(PROVIDED RECORDS)

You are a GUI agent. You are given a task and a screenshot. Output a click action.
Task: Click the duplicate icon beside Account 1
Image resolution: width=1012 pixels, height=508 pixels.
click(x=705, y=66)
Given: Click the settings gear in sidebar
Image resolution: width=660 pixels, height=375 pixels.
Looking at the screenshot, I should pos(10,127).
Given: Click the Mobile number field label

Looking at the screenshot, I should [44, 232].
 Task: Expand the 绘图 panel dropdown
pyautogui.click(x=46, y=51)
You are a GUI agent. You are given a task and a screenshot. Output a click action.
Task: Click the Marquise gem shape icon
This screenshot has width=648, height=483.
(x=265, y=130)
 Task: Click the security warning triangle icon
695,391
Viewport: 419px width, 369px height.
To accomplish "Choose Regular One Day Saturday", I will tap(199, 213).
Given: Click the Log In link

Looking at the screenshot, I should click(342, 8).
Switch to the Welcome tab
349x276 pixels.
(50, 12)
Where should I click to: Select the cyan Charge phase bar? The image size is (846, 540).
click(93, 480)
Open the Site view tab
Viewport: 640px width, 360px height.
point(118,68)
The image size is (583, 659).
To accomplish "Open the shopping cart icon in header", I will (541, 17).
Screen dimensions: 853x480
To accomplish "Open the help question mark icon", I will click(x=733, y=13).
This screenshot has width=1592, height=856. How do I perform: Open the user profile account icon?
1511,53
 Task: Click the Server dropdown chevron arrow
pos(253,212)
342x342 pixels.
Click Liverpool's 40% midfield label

(End PROVIDED RECORDS)

■ TASK DESCRIPTION: Among the lines above, find those with the word "accomplish" and list them.

■ COMPLETED TASK:
To accomplish "Choose Regular One Day Saturday", I will tap(199, 213).
To accomplish "Open the shopping cart icon in header", I will (541, 17).
To accomplish "Open the help question mark icon", I will click(x=733, y=13).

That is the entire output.